Jane Remer’s Cliff Notes:
Problem: The Arts Are Dwindling in Our Schools. Especially opera.
Solution: The Metropolitan Opera to the Rescue???
“Here I go again
I hear those trumpets blow again
All aglow again
Taking a chance on love” —Ethel Waters singing in the great movie, Cabin in the Sky
I am a passionate opera/music theater fan. I go to hear and see all varieties of the art form. I have worked with and for the New York City Opera, the Met Opera Guild for years, spent much of the 80’s at the National Endowment for the Arts as a field evaluator, panelist and finally researcher. I traveled for them for several months throughout the country, identifying the new wave (then) of theater as well as opera companies developing new and innovative music works using treasured theater “out of town tryouts” to finally arrive at a product worthy of investment and performance. Those are a few of my opera/mt creds.
Today I received a letter from Paul Corn, Assistant Principal, Arts, at the Susan E. Wagner High School in New York City. It came in a Met Opera envelope. Here is an AP pleading with me to send money to the Metropolitan Opera (not the Guild and its educational program) so that more students can see The Met: HD Live in Schools. He assures me kids are benefitting, transformed, some even led on new career paths, such as theatre design in college. He is shilling for the Met!

**Written tasks:**
1 – In the opera post, what position does Paul Corn hold?
2 – Write out everything in the opera post from "Solution: The Metropolitan" down to "my opera/mt creds.".
The records are material separate from the opera post.

**Target-pointing data:**
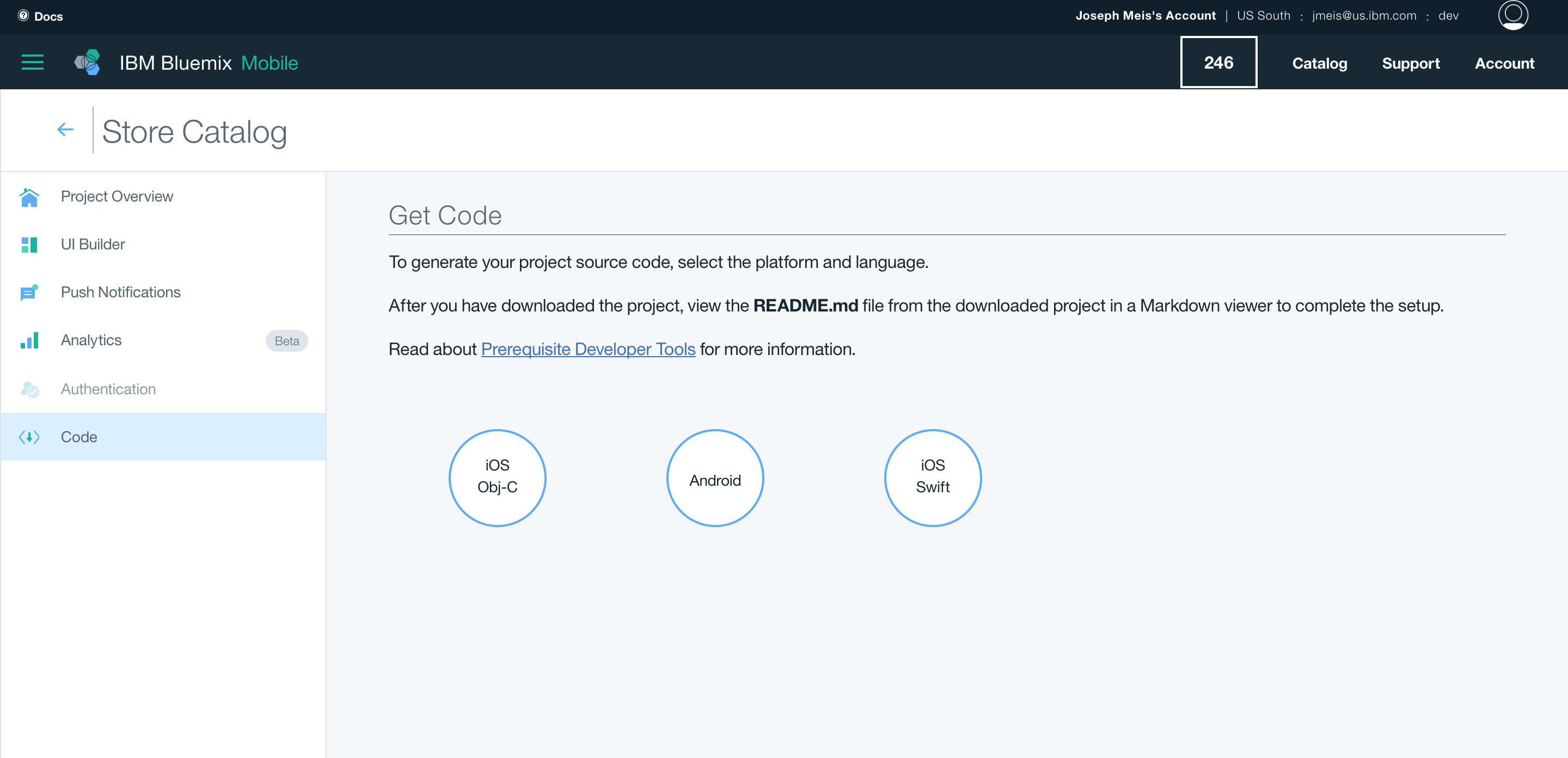1568x758 pixels.
Task: Select Android platform circle
Action: (715, 478)
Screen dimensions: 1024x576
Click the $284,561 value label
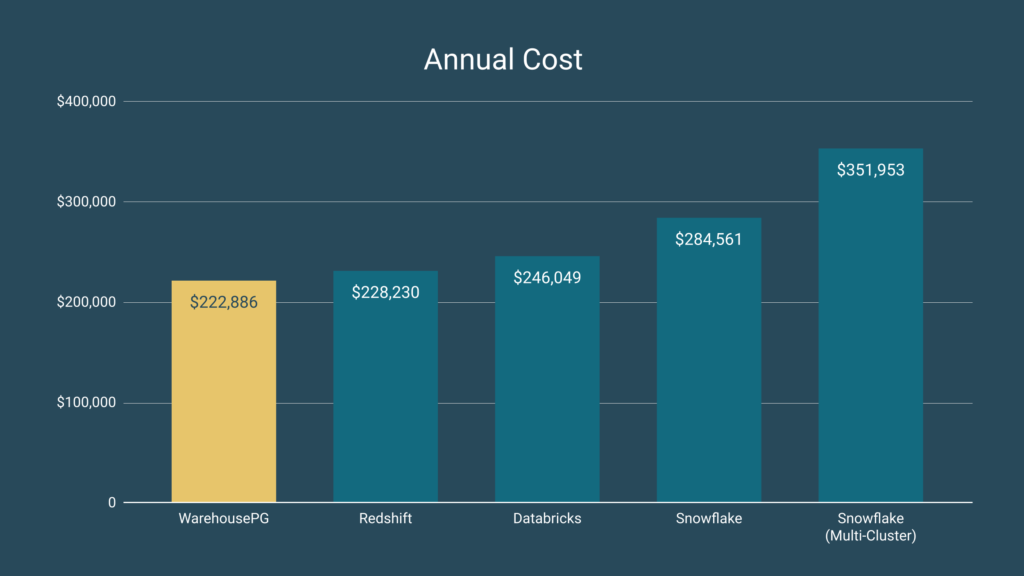[x=708, y=239]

**Solutions in order:**
1 – He is Assistant Principal, Arts, at the Susan E. Wagner High School in New York City.

2 –
Solution: The Metropolitan Opera to the Rescue???
“Here I go again
I hear those trumpets blow again
All aglow again
Taking a chance on love” —Ethel Waters singing in the great movie, Cabin in the Sky
I am a passionate opera/music theater fan. I go to hear and see all varieties of the art form. I have worked with and for the New York City Opera, the Met Opera Guild for years, spent much of the 80’s at the National Endowment for the Arts as a field evaluator, panelist and finally researcher. I traveled for them for several months throughout the country, identifying the new wave (then) of theater as well as opera companies developing new and innovative music works using treasured theater “out of town tryouts” to finally arrive at a product worthy of investment and performance. Those are a few of my opera/mt creds.